Adam Castillejo, connu sous le nom de « London Patient », est la deuxième personne au monde à avoir été guérie du VIH. Lors du colloque BREACH Spring dont le thème était « HIV Cure », nous avons eu l’occasion de le rencontrer pour une interview exclusive.
Les cas de guérison du VIH sont rares. En tout, six ont été dénombrés de par le monde, toujours suite à une greffe de moelle osseuse. Le cas de M. Adam Castillejo ne fait pas exception. Pour mémoire, il a été contaminé en 2003, puis a développé un lymphome de stade 4 en 2012. Son cas a nécessité une greffe de moelle, mais vu son statut de personne vivant avec le VIH (PVVIH), aucune équipe médicale ne désirait le prendre en charge. Il a été placé dans une maison de repos et de soins jusqu’à ce que le Professeur Ravi Gupta (Cambridge, Royaume-Uni) connaisse son cas et décide de le traiter.
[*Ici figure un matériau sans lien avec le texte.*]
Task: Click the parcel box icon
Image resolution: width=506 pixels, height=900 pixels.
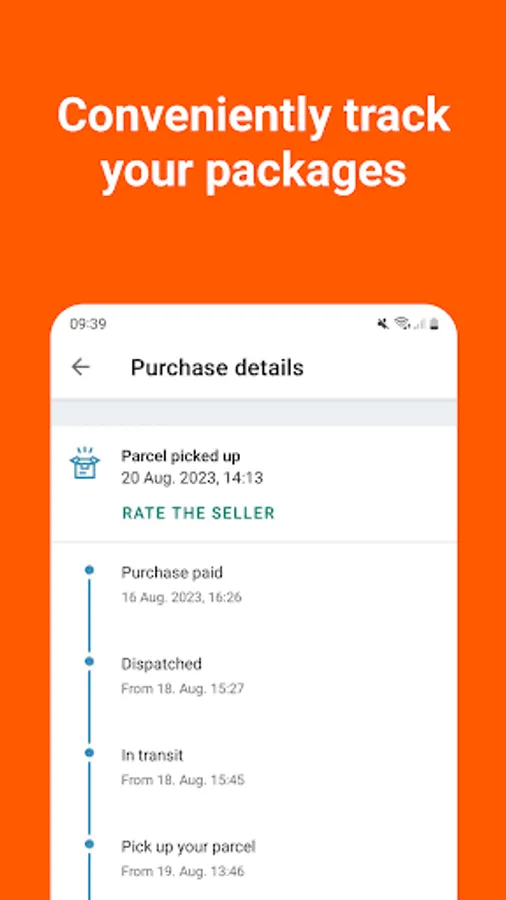Action: point(84,463)
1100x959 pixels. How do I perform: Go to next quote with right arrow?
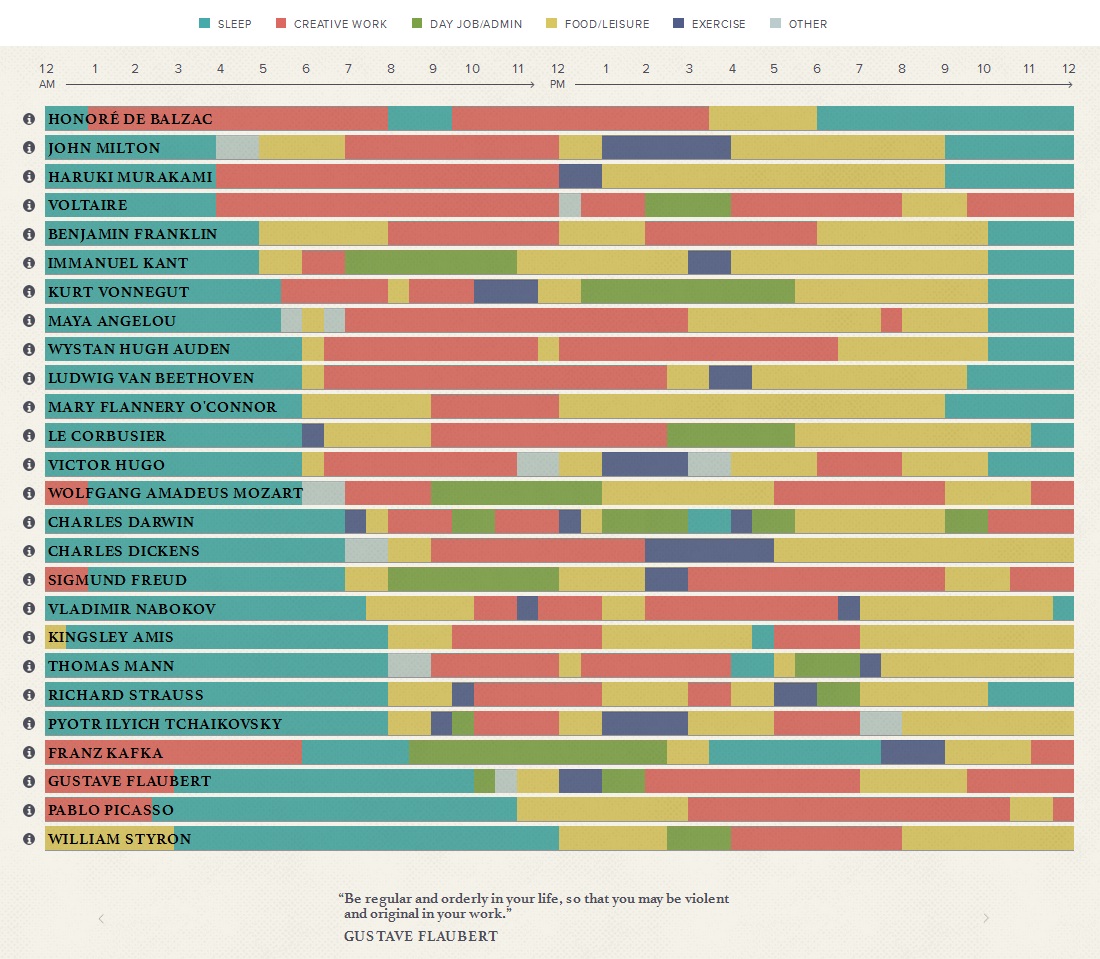[x=986, y=918]
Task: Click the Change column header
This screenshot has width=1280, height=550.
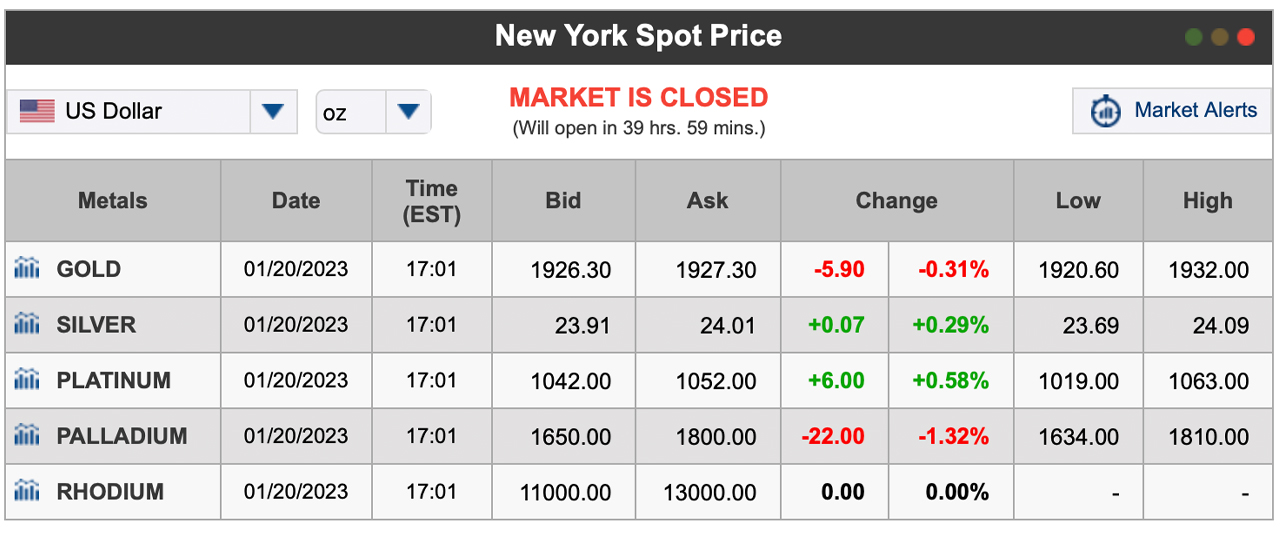Action: tap(896, 201)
Adam, Vénézuélien d’origine, devait bénéficier de cette greffe de moelle osseuse, mais un donneur compatible n’a pas été facile à trouver. Finalement, il a pu bénéficier d’une greffe de moelle d’un donneur présentant une double délétion Delta-32. Celle-ci empêche le VIH de pénétrer dans les lymphocytes. En effet, les médecins ne voulaient pas seulement le guérir de son cancer, mais aussi du VIH. Le virus est alors incapable de se reproduire. En 2017, il arrête de prendre ses traitements antirétroviraux et en 2019, il est déclaré guéri du terrible virus.
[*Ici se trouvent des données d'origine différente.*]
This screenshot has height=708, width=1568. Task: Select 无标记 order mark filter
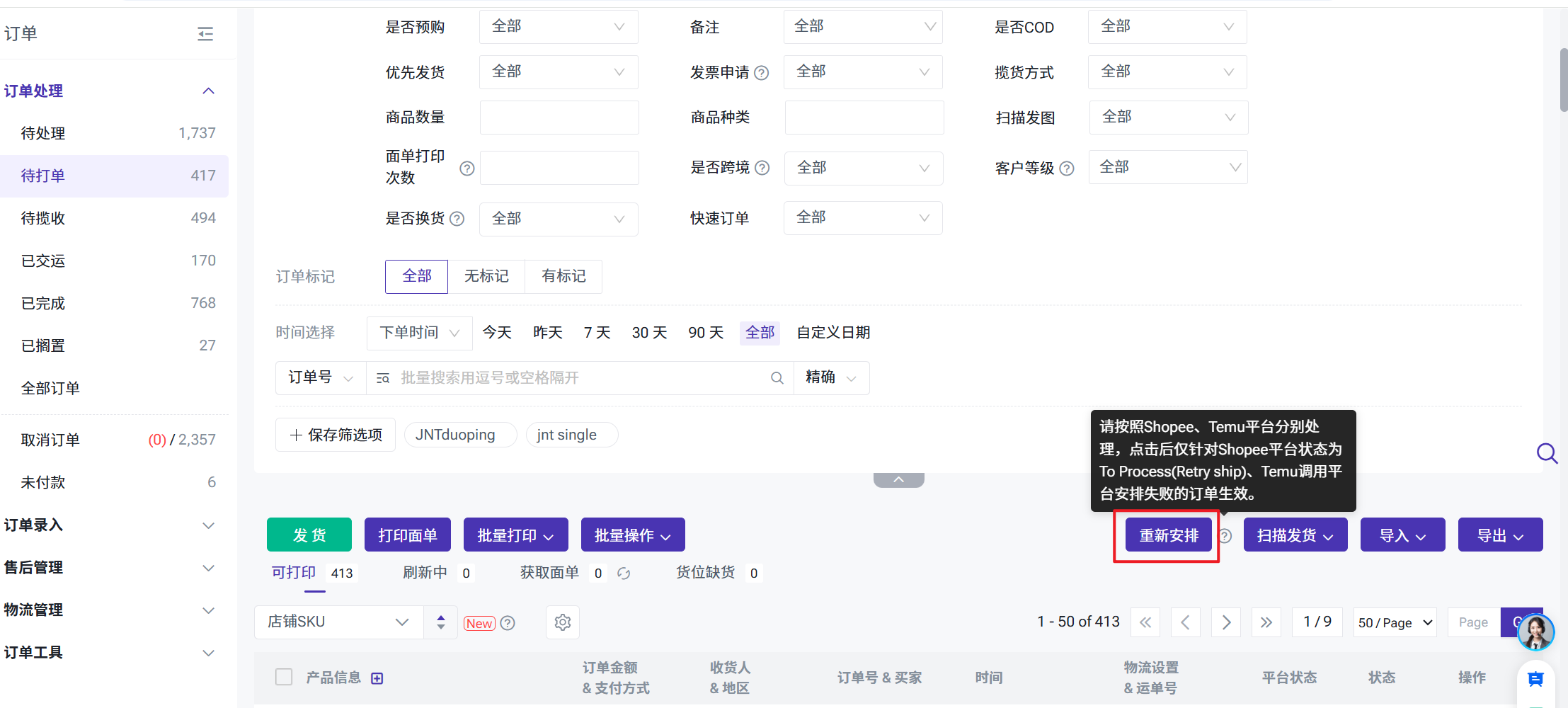(486, 276)
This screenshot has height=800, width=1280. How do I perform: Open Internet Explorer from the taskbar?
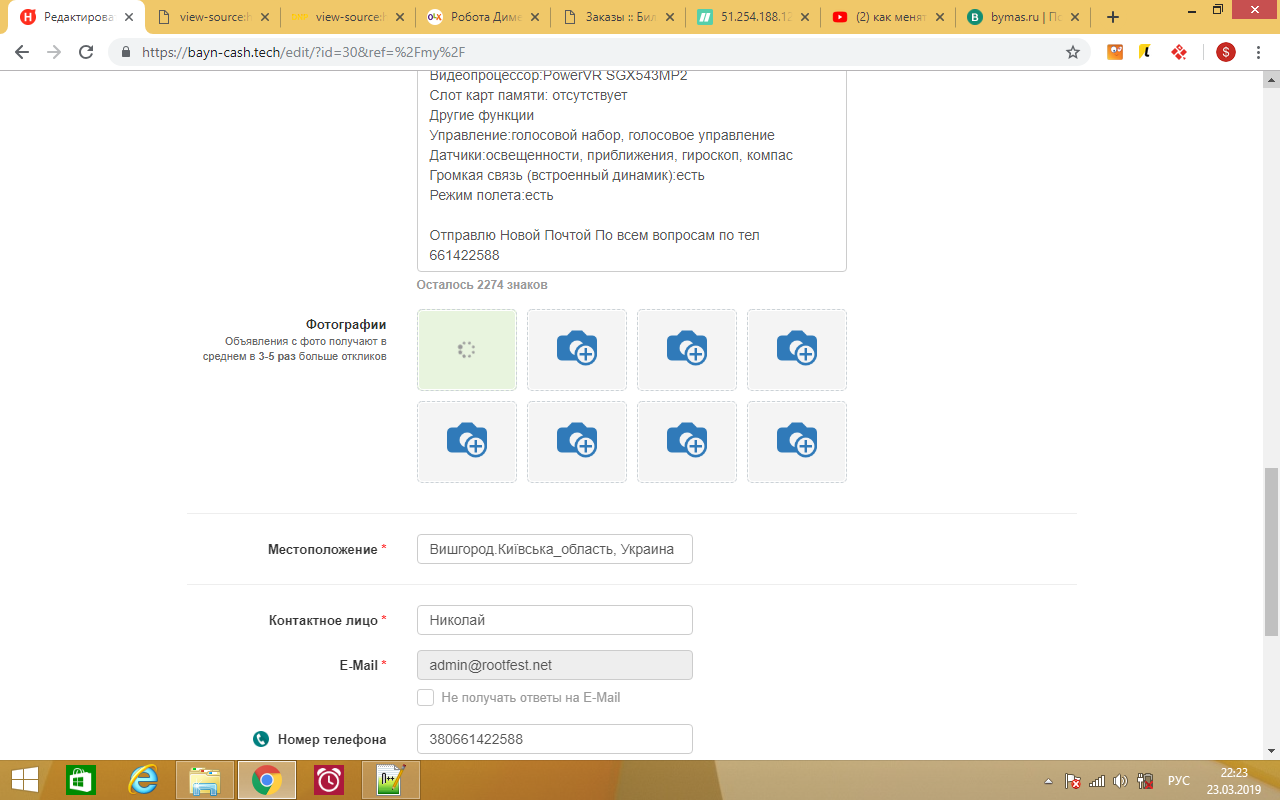143,780
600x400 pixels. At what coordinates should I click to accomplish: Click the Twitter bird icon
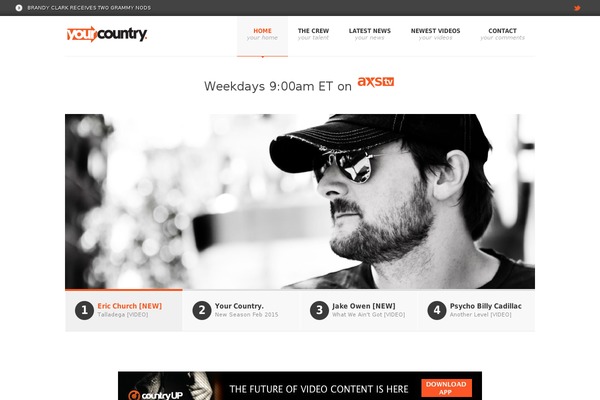577,8
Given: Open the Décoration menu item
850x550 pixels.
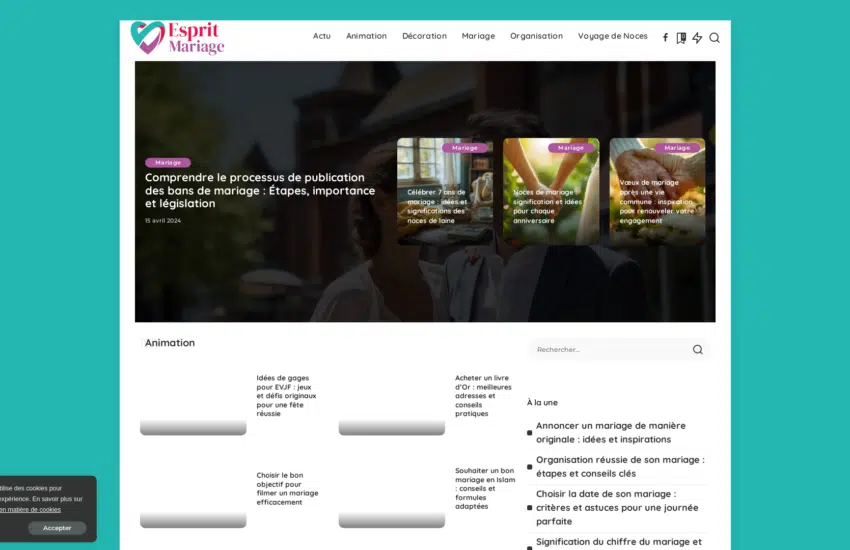Looking at the screenshot, I should [x=424, y=36].
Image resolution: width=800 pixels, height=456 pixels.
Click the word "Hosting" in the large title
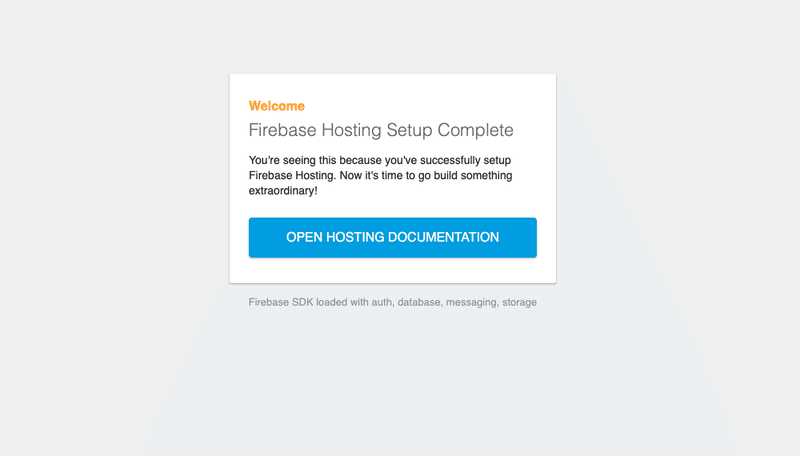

Comment vous sentez-vous en tant que personne guérie du VIH ?
Je suis le même, mais en même temps, je sais que je suis privilégié et que j’ai un nouvel objectif dans ma vie : celui d’être porteur d’espoir. C’est pour cela que je témoigne à visage découvert.
N’avez-vous plus peur de la stigmatisation ?
Vous savez, la stigmatisation existe toujours vis-à-vis de moi, mais elle a évolué. J’ai été stigmatisé en tant que PVVIH, comme toutes les personnes qui vivent avec ce virus. Avec le cancer, les gens ont éprouvé beaucoup de compassion pour moi. Mentalement, c’est très conflictuel et compliqué. Aujourd’hui, certains PVVIH me rejettent, car n’étant plus séropositif, ils estiment que je ne fais plus partie de leur communauté. Cependant, je me considère comme une personne survivante au VIH.
Pensez-vous qu’un traitement curatif contre le VIH soit possible ?
C’est un des objectifs que je poursuis en témoignant. Mais il existe des barrières. Les gens ont parfois peur d’être guéris du VIH, car ils s’identifient à cette maladie désormais. […] J’ai mené une petite enquête au cours de mes voyages en demandant aux PVVIH de différents pays/continents s’ils désiraient être totalement guéris. Globalement, en Europe, en Amérique du Nord et en Australie, la réponse est « non, mais peut-être que oui », car ces PVVIH bénéficient d’un traitement efficace. En revanche, en Afrique, en Amérique du Sud et en Asie, les personnes que j’ai rencontrées voudraient en être débarrassées définitivement.
Quel est le message que vous voudriez donner aux professionnels de la santé par rapport à votre situation ?
Je pense qu’il est important d’être transparent par rapport à la guérison du VIH. Quand un patient pose une question à ce sujet, la plupart hésitent à répondre. Moi, je leur dirai : il n’y a pas encore de traitement totalement curatif aujourd’hui, mais il faut être réaliste tout en restant positif, car beaucoup de chercheurs travaillent sur ce sujet. Il est important de préserver la confiance des PVVIH à ce sujet. Il s’agit d’une approche holistique, complexe : soyons réalistes, mais en même temps, nous pouvons aussi donner de l’espoir.